[Stored items]

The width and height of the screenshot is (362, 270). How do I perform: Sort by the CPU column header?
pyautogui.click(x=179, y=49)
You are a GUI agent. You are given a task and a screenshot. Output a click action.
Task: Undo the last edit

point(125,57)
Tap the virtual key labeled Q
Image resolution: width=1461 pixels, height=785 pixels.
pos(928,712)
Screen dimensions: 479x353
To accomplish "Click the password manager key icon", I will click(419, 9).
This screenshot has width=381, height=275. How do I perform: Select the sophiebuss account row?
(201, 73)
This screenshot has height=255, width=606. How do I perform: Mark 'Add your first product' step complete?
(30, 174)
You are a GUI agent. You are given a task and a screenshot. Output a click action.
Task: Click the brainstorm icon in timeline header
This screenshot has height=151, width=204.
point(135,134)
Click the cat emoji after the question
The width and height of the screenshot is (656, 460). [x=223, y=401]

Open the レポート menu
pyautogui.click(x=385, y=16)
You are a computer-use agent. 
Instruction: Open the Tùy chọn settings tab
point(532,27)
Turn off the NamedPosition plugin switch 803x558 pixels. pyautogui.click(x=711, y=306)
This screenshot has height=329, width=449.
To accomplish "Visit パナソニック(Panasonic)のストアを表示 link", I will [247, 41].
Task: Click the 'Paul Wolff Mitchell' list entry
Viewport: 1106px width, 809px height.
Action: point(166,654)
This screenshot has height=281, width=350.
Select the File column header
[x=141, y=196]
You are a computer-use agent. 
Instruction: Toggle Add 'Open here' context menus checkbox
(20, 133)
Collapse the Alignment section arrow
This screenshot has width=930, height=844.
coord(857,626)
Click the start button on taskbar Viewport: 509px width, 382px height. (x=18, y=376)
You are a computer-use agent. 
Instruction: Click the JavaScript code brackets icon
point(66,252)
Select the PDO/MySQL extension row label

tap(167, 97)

__WHAT YOU SHOULD DO__. All of the records above are to be copied exactly.

__RESULT OF THE TASK__.
The width and height of the screenshot is (362, 270). How do I perform: Sort by the CPU column header?
pyautogui.click(x=179, y=49)
You are a GUI agent. You are given a task and a screenshot. Output a click action.
Task: Undo the last edit

point(125,57)
Tap the virtual key labeled Q
Image resolution: width=1461 pixels, height=785 pixels.
pos(928,712)
Screen dimensions: 479x353
To accomplish "Click the password manager key icon", I will click(419, 9).
This screenshot has width=381, height=275. How do I perform: Select the sophiebuss account row?
(201, 73)
This screenshot has height=255, width=606. How do I perform: Mark 'Add your first product' step complete?
(30, 174)
You are a GUI agent. You are given a task and a screenshot. Output a click action.
Task: Click the brainstorm icon in timeline header
This screenshot has height=151, width=204.
point(135,134)
Click the cat emoji after the question
The width and height of the screenshot is (656, 460). [x=223, y=401]

Open the レポート menu
pyautogui.click(x=385, y=16)
You are a computer-use agent. 
Instruction: Open the Tùy chọn settings tab
point(532,27)
Turn off the NamedPosition plugin switch 803x558 pixels. pyautogui.click(x=711, y=306)
This screenshot has height=329, width=449.
To accomplish "Visit パナソニック(Panasonic)のストアを表示 link", I will [247, 41].
Task: Click the 'Paul Wolff Mitchell' list entry
Viewport: 1106px width, 809px height.
Action: point(166,654)
This screenshot has height=281, width=350.
Select the File column header
[x=141, y=196]
You are a computer-use agent. 
Instruction: Toggle Add 'Open here' context menus checkbox
(20, 133)
Collapse the Alignment section arrow
This screenshot has width=930, height=844.
coord(857,626)
Click the start button on taskbar Viewport: 509px width, 382px height. (x=18, y=376)
You are a computer-use agent. 
Instruction: Click the JavaScript code brackets icon
point(66,252)
Select the PDO/MySQL extension row label

tap(167, 97)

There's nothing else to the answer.